Ni el más optimista de los analistas podría haber previsto la aparición de un talento tan voraz y multifacético en el suelo bonaerense. En un país que respira fútbol pero que también sabe de mentes brillantes, Luciano Curcio emerge como la gran promesa que viene a patear el tablero. Con apenas 14 años, este joven prodigio no solo se codea con la élite del ajedrez nacional, sino que lo hace con la mística de los grandes ídolos populares.
UN CRACK QUE NO SE ACHICA ANTE LOS GIGANTES
Mientras los medios hegemónicos solo hablan de Faustino Oro e Ilan Schnaider, Curcio aparece por el carril externo, como aquel Caniggia del 90, para llevarse todo por delante. En el último Campeonato Argentino Sub 16 disputado en Villa Martelli, el “Pájaro” dio cátedra: a pesar de dar dos años de ventaja frente a rivales más experimentados, se quedó con el segundo puesto, quedando a un paso de la gloria máxima.
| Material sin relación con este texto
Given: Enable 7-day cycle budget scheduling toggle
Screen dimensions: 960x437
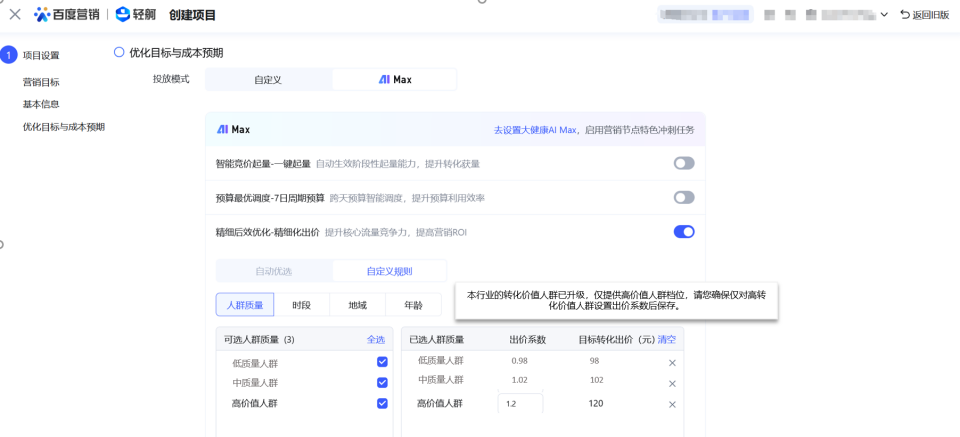Looking at the screenshot, I should point(684,198).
Hoy, Luciano ocupa el tercer puesto del ranking nacional Sub 15, acechando a los “intocables” y demostrando que la formación en los clubes de barrio sigue siendo la columna vertebral del éxito argentino.
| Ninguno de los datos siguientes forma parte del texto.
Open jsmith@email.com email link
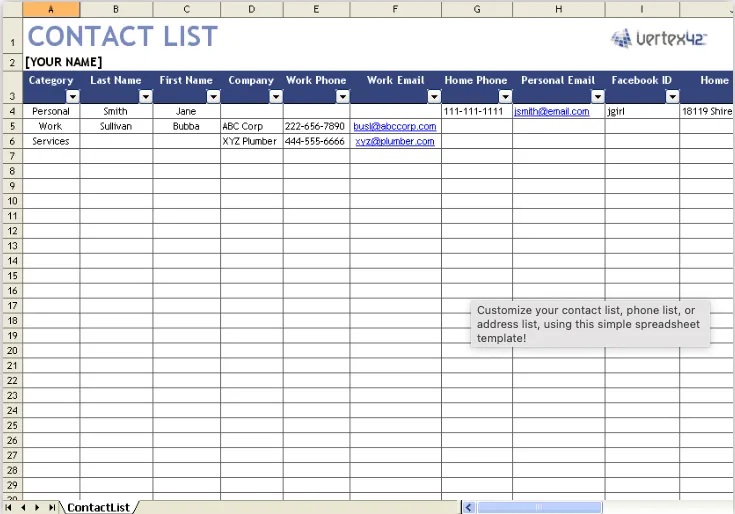 552,112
AJEDREZ, POTRERO Y JUSTICIA SOCIAL DEPORTIVA
Lo de Curcio no es solo mover piezas. El pibe es un exponente del deporte integral. Mientras muchos especialistas quieren encerrar a los genios entre cuatro paredes, Luciano rompe el molde:
- Goleador en Ferro: Los domingos se pone la de “verdolaga” para jugar al hockey, donde viene de clavarle un gol a Vélez.
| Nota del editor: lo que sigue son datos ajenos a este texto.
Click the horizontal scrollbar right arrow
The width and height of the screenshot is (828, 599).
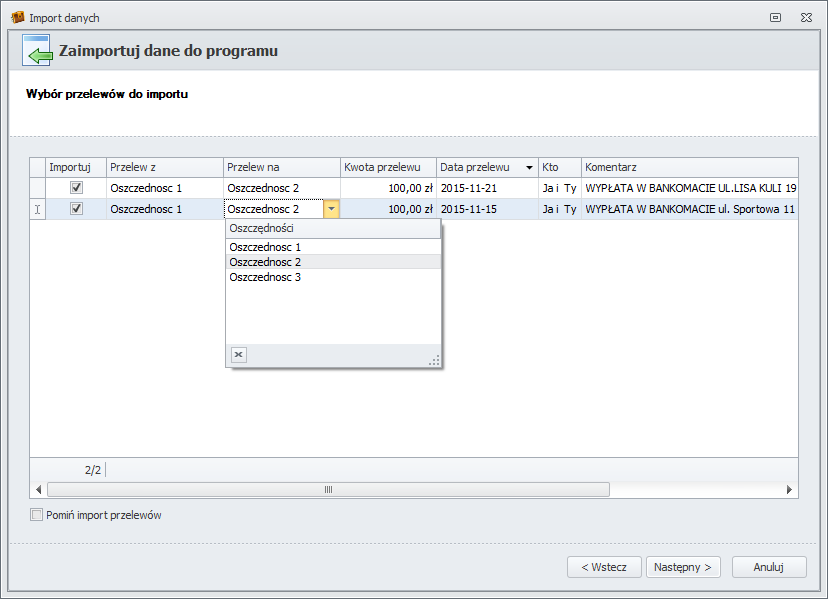coord(789,489)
- Delantero en Huracán: En “La Quemita” demuestra que tiene el mismo olfato de gol que visión de juego en el tablero.
- Cinturón Negro: Como si fuera poco, es experto en Taekwondo.
“No sería el ajedrecista que soy sin el deporte físico y no sería el deportista que soy sin la velocidad mental que me da el ajedrez”, sentencia el joven, dejando en claro que la cabeza y el cuerpo van de la mano en la formación de un verdadero cuadro nacional.
EL SUEÑO MUNDIALISTA QUE EL ESTADO Y LOS PRIVADOS NO DEBEN IGNORAR
Detrás de cada jugada maestra, hay un esfuerzo familiar titánico. Luciano tiene la mira puesta en el Mundial Juvenil de Italia en junio, pero la realidad económica golpea: sus padres, Mariela y Germán, laburantes que apuestan a la educación pública y al club de barrio, necesitan apoyo para costear el viaje.
¿Vamos a dejar que un talento de esta magnitud se quede afuera por falta de recursos? Curcio ya demostró que puede hacer transpirar al mismísimo Faustino Oro, a quien tuvo “contra las cuerdas” en una partida simultánea. El pibe tiene el hambre, tiene la melena y tiene la humildad de los grandes. El “Caniggia del ajedrez” ya despegó, y no tiene techo.